December 04, 2018
By Megan Brooks
NEW YORK (Reuters Health) - The choice of anticoagulant and proton-pump inhibitor (PPI) cotherapy may affect the risk of upper gastrointestinal-tract bleeding in the elderly, according to a large retrospective study of Medicare beneficiaries.
The analysis included more than 1.6 million patients (mean age, 76) with more than 1.7 million new episodes of oral anticoagulant treatment (75% for atrial fibrillation).
During more than 754,000 person-years of anticoagulation with the novel oral anticoagulants (NOAC) apixaban, dabigatran and rivaroxaban and with warfarin (but without PPI cotherapy), the adjusted incidence of hospitalization for upper GI bleeding was 115 per 10,000 person-years.
The incidence of hospitalization for GI bleeding was highest for rivaroxaban (144 per 10,000 person-years) and lowest for apixaban (73 per 10,000 person-years).
This finding is "consistent with previous studies," Dr. Wayne Ray and colleagues from Vanderbilt University in Nashville, Tennessee, note in their paper in JAMA today.
"Because rivaroxaban is given as a single daily dose intended to maintain 24-hour therapeutic levels, the relative peak plasma concentrations are higher than those for other oral anticoagulants. The steep rise of the risk of bleeding associated with increased NOAC concentration may explain the elevated risk of hospitalization for upper gastrointestinal tract bleeding," they explain.
For all anticoagulants, the use of PPI cotherapy was associated with a significantly lower overall risk of GI bleeding (incidence rate ratio, 0.66), the authors also found.
However, the difference was most pronounced for dabigatran, "which is consistent with the large reduction in the risk of GI bleeding" observed in a recent population-based study that analyzed the effects of dabigatran with versus without cotherapy with gastroprotective agents "and may be explained by dabigatran-related upper gastrointestinal tract lesions that are potentially the result of direct mucosal injury by the drug’s tartaric acid core,” the researchers write.
“PPI cotherapy could prevent or heal these lesions, thus reducing the risk of bleeding during dabigatran treatment,” they add. “Alternatively, some data indicate that PPIs decrease dabigatran bioavailability, with the potential for reduced anticoagulation and decreased bleeding risk."
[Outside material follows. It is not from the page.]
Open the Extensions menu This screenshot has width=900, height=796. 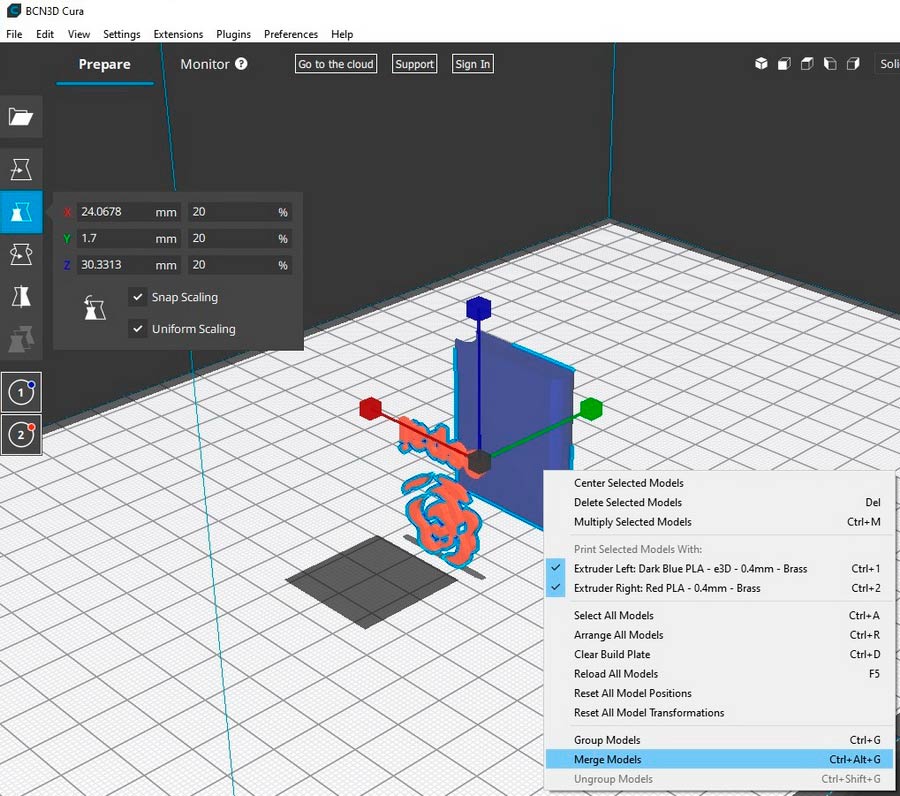coord(178,34)
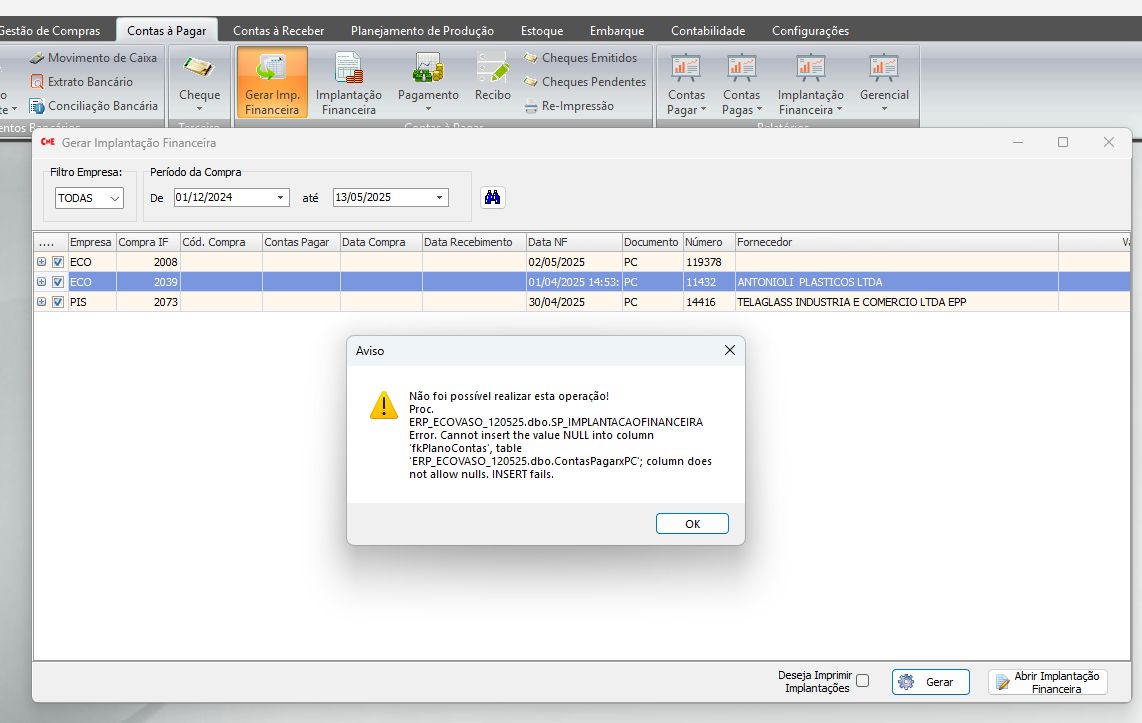Expand the row for compra 2039
1142x723 pixels.
point(42,282)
Dr. Ray told Reuters Health by email, "The main message is that for patients starting oral anticoagulant treatment, both PPI co-therapy and anticoagulant choice can affect risk of upper gastrointestinal bleeding hospitalization. These factors are particularly important for patients with elevated gastrointestinal risk and argue for a GI evaluation prior to initiating oral anticoagulant treatment."
The study had no commercial funding and the authors declared no conflicts of interest.